Toutefois, les obstacles techniques ne manquent pas à la mise en œuvre simultanée de l'encadrement des loyers à Paris et dans l'agglomération. Chargé de compiler les données nécessaires au calcul des loyers de référence pour permettre l'encadrement, l'Observatoire des loyers de l'agglomération parisienne (OLAP) estime que ses statistiques sont « fiables » pour la capitale mais incomplètes pour la petite couronne. « Nous aurons les données exhaustives des professionnels de l'immobilier en 2015 pour les communes limitrophes », prévoit Sabine Baïetto-Beysson, présidente de l'OLAP. « En mai, nous avons fait savoir au gouvernement que nous souhaitions l'application de la mesure d'abord à Paris », ajoute-t-elle.
Les élus redoutent que Matignon s'oppose, par principe, à une extension progressive de la mesure. « L'urgence est de relancer la construction.

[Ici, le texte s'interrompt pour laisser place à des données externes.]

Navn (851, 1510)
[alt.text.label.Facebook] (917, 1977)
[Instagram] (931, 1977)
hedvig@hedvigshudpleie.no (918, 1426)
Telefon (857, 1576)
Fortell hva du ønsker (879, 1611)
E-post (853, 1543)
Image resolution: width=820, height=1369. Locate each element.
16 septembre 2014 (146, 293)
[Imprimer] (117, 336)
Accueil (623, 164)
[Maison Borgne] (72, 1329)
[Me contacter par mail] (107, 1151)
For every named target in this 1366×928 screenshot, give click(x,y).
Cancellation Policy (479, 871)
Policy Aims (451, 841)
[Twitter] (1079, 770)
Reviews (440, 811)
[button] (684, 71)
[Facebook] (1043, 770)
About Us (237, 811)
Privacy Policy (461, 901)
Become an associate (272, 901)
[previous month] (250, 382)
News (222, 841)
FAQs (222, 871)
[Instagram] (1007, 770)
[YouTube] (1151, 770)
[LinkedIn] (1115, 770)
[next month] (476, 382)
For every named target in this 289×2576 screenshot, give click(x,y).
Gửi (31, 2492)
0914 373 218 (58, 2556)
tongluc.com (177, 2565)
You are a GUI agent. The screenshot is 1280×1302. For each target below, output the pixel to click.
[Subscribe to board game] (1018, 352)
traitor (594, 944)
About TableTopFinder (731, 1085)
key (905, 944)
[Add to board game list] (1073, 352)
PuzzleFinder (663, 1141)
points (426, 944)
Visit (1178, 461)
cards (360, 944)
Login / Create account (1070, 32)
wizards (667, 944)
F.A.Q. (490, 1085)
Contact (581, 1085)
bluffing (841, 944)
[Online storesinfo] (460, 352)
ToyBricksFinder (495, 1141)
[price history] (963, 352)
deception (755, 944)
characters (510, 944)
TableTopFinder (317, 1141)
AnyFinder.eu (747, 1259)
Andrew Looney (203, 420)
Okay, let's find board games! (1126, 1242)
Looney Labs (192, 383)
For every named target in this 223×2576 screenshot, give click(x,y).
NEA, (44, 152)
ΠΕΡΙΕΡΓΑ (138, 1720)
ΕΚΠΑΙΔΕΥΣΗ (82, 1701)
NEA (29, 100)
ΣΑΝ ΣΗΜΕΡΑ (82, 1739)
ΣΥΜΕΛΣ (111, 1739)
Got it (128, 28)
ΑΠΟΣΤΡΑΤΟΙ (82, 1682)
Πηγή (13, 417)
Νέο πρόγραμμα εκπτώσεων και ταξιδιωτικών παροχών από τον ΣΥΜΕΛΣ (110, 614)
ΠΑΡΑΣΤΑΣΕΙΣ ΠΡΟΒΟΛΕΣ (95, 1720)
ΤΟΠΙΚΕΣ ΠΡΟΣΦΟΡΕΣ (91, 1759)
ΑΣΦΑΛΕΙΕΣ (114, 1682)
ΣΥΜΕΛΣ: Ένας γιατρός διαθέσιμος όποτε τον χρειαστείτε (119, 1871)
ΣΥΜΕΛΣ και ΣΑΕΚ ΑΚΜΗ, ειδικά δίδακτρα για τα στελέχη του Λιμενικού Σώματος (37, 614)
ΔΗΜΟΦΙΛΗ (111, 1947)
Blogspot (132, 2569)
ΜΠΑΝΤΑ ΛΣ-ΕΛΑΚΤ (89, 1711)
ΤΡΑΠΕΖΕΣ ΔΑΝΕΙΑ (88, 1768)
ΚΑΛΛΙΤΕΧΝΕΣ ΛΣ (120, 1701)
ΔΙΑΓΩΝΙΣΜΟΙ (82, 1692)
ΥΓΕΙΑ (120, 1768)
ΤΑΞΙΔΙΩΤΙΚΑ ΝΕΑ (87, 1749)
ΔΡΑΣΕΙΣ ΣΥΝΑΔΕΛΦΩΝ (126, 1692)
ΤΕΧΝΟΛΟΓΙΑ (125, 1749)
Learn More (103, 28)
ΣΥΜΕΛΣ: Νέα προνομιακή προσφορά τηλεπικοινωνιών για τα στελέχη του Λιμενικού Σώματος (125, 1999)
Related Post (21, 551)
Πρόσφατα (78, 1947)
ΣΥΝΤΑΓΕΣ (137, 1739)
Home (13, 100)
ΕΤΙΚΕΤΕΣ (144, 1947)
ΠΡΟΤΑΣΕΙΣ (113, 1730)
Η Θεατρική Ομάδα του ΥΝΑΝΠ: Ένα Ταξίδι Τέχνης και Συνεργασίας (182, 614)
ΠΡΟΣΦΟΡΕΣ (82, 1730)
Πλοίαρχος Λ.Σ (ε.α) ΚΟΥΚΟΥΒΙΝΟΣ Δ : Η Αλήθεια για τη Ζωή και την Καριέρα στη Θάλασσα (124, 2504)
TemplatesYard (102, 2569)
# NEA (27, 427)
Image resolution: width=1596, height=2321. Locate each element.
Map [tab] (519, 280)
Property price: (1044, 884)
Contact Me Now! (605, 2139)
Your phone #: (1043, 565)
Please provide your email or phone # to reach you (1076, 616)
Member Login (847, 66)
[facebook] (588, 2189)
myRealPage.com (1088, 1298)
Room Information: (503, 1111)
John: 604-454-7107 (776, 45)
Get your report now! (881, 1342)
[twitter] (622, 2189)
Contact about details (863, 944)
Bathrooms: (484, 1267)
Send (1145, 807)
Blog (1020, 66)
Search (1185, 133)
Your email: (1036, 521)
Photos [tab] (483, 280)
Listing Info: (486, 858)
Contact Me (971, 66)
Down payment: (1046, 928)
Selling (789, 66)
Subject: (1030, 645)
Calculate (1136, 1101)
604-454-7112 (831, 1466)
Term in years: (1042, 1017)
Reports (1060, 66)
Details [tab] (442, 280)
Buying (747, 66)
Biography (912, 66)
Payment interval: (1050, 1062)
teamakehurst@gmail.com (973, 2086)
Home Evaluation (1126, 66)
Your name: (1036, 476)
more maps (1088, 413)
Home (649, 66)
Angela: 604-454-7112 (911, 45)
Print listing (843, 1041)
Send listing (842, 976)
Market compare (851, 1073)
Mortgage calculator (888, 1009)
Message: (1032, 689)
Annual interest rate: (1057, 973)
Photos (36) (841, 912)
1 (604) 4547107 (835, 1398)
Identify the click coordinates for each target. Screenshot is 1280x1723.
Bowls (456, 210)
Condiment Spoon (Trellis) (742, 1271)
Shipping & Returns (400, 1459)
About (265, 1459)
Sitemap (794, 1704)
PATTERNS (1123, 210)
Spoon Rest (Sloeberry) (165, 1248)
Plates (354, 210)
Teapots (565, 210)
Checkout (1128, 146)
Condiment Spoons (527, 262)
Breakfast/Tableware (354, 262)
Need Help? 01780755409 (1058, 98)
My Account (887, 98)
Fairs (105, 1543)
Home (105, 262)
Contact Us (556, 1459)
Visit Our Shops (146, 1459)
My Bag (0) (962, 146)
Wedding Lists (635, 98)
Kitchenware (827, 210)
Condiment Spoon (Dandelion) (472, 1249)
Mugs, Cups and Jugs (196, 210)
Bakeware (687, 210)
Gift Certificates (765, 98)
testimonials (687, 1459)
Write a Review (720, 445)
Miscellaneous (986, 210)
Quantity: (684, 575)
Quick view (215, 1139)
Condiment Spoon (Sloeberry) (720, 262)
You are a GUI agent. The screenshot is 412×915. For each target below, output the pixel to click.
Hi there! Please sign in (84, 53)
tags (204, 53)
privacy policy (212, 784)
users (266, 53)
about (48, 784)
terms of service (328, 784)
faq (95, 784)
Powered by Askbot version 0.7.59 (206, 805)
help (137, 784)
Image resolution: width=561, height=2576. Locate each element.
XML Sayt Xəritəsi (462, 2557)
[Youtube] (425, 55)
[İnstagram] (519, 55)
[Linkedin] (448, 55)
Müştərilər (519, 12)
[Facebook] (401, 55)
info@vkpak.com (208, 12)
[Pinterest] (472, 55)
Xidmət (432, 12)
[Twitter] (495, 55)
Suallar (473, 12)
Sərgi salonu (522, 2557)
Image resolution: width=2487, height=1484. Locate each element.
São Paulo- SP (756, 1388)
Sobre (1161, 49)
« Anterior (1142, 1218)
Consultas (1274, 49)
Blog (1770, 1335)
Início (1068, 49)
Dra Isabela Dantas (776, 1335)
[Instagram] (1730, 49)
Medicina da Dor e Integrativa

Or l'encadrement des loyers est une mesure qui fait peur au promoteurs », rappelle Luc Carvounas, maire « vallsiste » d'Alfortville (Val-de-Marne).
Pour trouver un compromis, Daniel Guiraud, le maire PS des Lilas (Seine-Saint-Denis), propose une autre solution. Président de Paris Métropole, l'édile a adressé, le 9 septembre, au nom de ce syndicat qui regroupe la majorité des collectivités de la région, une lettre à M. Valls. Il propose que chaque commune « puisse décider de participer à l'expérimentation ». L'idée suscite la perplexité des experts. « Laisser aux maires la liberté de décider d'encadrer les loyers nécessiterait de changer la loi. Elle est censée s'appliquer à l'échelle des agglomérations où les loyers ont flambé sans qu'il y ait d'exception à la règle pour les communes qui en font partie», rappelle-t-on à l'OLAP. A ce stade, M.Valls n'a pas la solution pour sortir de l'impasse politico-technique sans se déjuger.